EXERCISE TASK – Copy every item below word for word, but leave out the pictures.

Document and screenshot pointing items
________

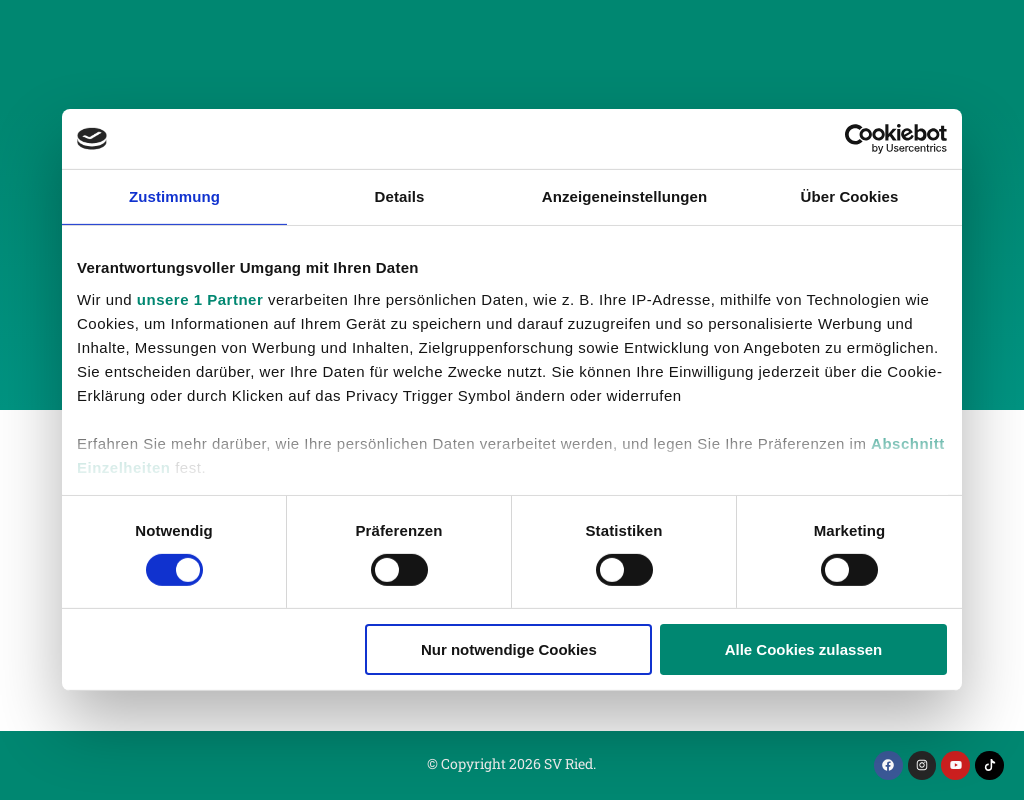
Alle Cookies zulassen (804, 649)
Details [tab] (400, 196)
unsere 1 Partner (200, 298)
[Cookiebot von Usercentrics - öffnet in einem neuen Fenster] (859, 139)
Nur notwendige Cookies (509, 649)
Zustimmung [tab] (174, 196)
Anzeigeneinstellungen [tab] (624, 196)
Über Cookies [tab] (850, 196)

________

SOLUTION TO THE PROBLEM –
Alle Cookies zulassen (804, 649)
Details [tab] (400, 196)
unsere 1 Partner (200, 298)
[Cookiebot von Usercentrics - öffnet in einem neuen Fenster] (859, 139)
Nur notwendige Cookies (509, 649)
Zustimmung [tab] (174, 196)
Anzeigeneinstellungen [tab] (624, 196)
Über Cookies [tab] (850, 196)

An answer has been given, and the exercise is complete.